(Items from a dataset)
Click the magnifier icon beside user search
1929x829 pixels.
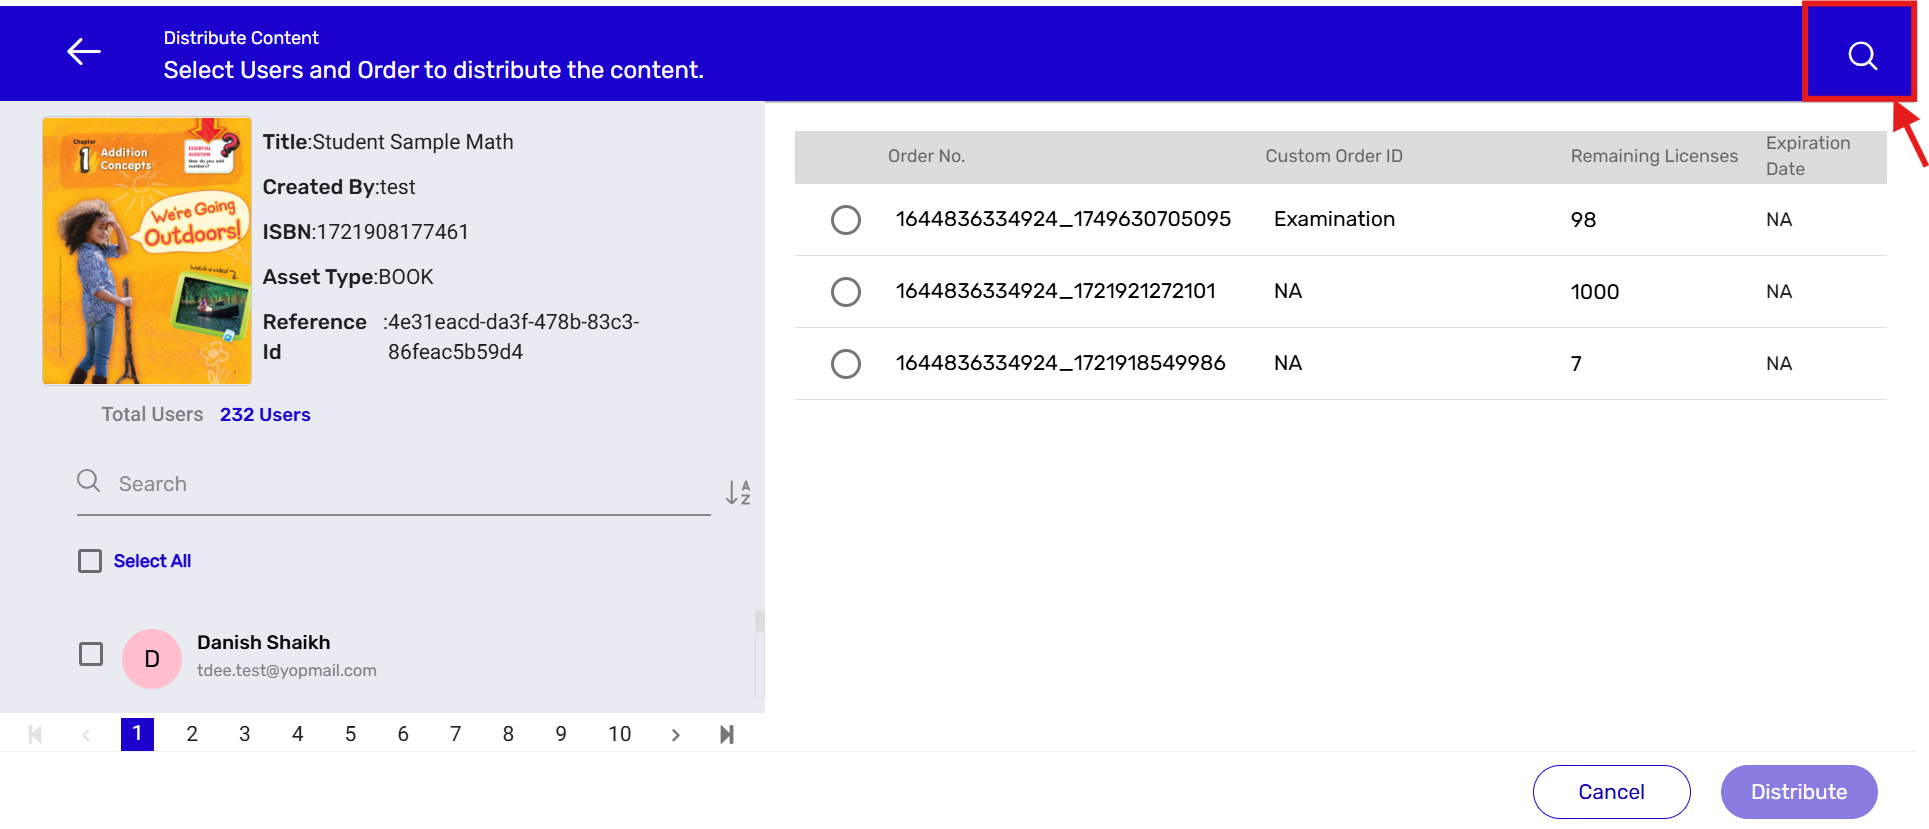click(x=89, y=481)
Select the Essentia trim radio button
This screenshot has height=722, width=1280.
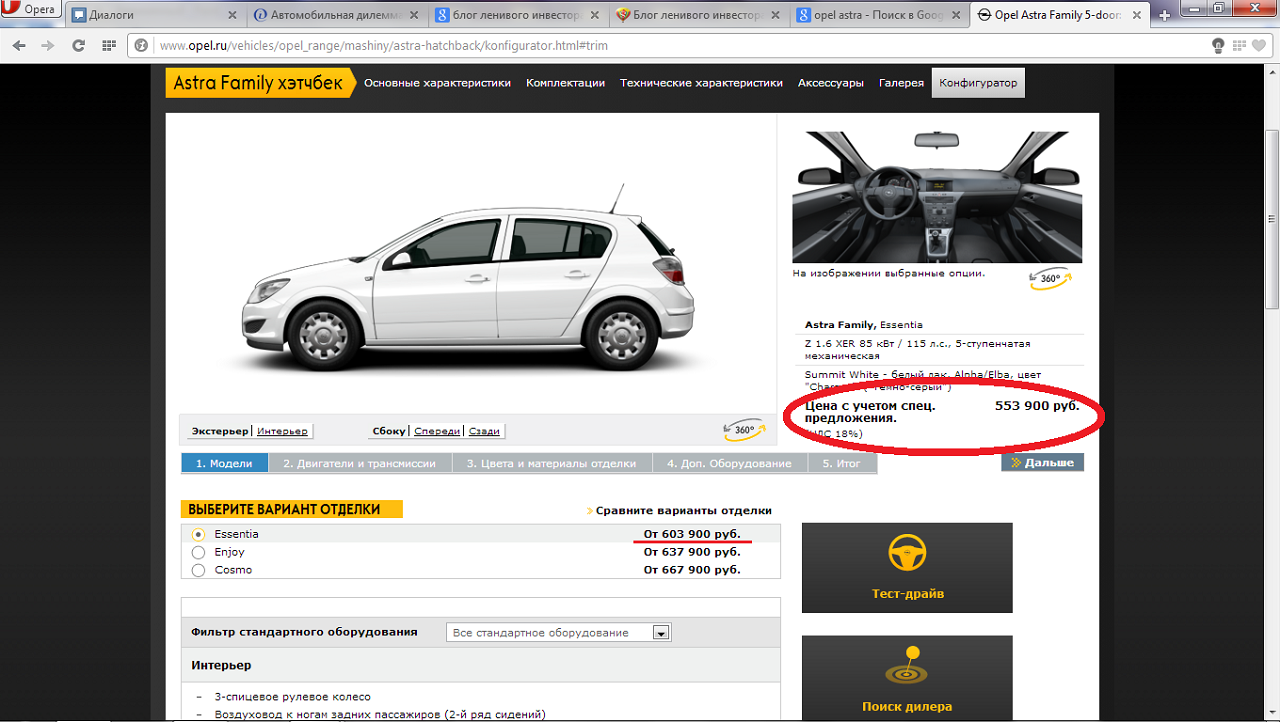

** EXERCISE DESCRIPTION **
Count the lines of the items above that contain the string "height", matching case exactly. Reply with the number alone.

** CORRECT RESULT **
1